• [Goal 1] Reproduce the stored entries unchanged, everything from the line containing "Cedarmarsh (657, 830)" down to the line containing "darts (225, 1198)", with both of those lines included.

You realize then that clustering, hot reload, availability etc... are not only features but the logical consequence of a beautifully crafted environnement that aims at developer productivity.

I'm sometimes amazed on how easy I can achieve stuff on the Erlang VM that would take ( if it's not impossible at all ) at least 10 times the time in a more usual language ( Ruby or PHP when you work in the web industry as I do ).

My last example was when I needed to batch sql inserts in an events database. In a normal language I would have needed a queue, the libraries for it, workers, new deployments and infrastructure to monitor, monitoring, supervision, etc... In Elixir, in 20 lines of code, it's done.

If you do not need complex calculations, the Erlang VM can basically become most of your architecture. It's already per se a SOA.




The way I find it simplest to "enlighten" people about Erlang's peculiar philosophy is its approach to scheduling:

The Erlang VM is "reduction"-scheduled. This means that the given Erlang process currently running on a scheduler thread can get pre-empted, but only as a result of executing a call/return instruction. (Effectively, the pre-emption is a check inside the implementation of the call/return opcode.) As long as you don't execute any call/returns (don't call functions and don't return from your own function), your function body can run as long as it likes.

This is a design choice: because processes won't be pre-empted "in the middle" of a function, any Erlang process can feel safe executing an instruction that calls into native code, while not having to worry that that native code could itself be pre-empted and leave dirty state in the Erlang process's heap while some other process gets scheduled and tries to then message or introspect that process. It gives you a lot of leeway "for free."

So how does Erlang ensure that processes don't hog a core forever, given that you could theoretically just write a loop that spins forever? Well, in Erlang, you can't write a loop. Instead of loops, you have tail-calls with explicit accumulators, ala Lisp. Not because they make Erlang a better language to write in. Not at all. Instead, because they allow for the operational/architectural decision of reduction-scheduling. Without loops in the language, every function body will execute for only a finite amount of time before hitting one of those call/return instructions, and thus activating the reduction-checker.

• [Goal 2] Write out the Erlang scheduling text again, everything from "The way I find" down to "as it likes.", putting "worker thread" wherever "scheduler thread" appears.

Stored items
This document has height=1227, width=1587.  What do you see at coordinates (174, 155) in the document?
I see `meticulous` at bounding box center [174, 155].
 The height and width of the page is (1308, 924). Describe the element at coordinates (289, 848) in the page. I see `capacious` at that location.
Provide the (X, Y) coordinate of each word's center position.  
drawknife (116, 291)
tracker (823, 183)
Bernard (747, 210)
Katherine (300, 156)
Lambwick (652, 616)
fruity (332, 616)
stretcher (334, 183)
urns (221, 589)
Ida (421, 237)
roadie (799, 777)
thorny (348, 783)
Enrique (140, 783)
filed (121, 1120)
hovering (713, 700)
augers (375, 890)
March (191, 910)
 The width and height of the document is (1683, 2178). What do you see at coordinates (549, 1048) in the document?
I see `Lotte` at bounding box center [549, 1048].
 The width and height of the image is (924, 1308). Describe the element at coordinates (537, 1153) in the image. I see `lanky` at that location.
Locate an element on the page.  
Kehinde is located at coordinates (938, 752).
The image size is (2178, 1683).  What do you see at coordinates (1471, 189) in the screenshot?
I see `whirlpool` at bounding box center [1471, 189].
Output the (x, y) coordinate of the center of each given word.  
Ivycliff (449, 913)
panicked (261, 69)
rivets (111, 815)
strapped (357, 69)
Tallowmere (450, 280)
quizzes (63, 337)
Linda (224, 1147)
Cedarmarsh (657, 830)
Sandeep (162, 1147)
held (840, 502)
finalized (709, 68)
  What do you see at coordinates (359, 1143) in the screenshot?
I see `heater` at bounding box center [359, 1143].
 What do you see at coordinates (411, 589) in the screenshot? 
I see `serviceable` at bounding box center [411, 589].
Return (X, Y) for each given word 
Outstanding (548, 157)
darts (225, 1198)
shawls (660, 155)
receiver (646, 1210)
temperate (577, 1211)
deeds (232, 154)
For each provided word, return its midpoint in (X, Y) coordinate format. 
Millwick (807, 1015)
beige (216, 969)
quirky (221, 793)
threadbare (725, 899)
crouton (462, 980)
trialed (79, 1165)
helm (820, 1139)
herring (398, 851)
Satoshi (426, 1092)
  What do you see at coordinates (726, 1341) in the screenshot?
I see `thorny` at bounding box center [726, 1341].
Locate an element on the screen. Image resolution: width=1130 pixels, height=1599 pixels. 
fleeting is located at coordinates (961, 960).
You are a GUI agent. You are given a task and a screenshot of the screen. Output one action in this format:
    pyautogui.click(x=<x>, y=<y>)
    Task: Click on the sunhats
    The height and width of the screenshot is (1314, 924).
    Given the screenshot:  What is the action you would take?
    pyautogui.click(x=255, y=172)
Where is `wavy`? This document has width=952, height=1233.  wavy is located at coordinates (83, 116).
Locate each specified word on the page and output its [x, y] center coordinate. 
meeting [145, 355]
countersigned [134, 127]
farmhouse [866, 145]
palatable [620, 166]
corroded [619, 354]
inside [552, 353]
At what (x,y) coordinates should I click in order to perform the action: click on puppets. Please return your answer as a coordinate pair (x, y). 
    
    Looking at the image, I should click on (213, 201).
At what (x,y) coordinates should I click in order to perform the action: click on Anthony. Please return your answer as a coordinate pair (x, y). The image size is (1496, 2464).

• [Worked solution 1]
Cedarmarsh (657, 830)
Sandeep (162, 1147)
held (840, 502)
finalized (709, 68)
  What do you see at coordinates (359, 1143) in the screenshot?
I see `heater` at bounding box center [359, 1143].
 What do you see at coordinates (411, 589) in the screenshot? 
I see `serviceable` at bounding box center [411, 589].
Return (X, Y) for each given word 
Outstanding (548, 157)
darts (225, 1198)

• [Worked solution 2]
The way I find it simplest to "enlighten" people about Erlang's peculiar philosophy is its approach to scheduling:

The Erlang VM is "reduction"-scheduled. This means that the given Erlang process currently running on a worker thread can get pre-empted, but only as a result of executing a call/return instruction. (Effectively, the pre-emption is a check inside the implementation of the call/return opcode.) As long as you don't execute any call/returns (don't call functions and don't return from your own function), your function body can run as long as it likes.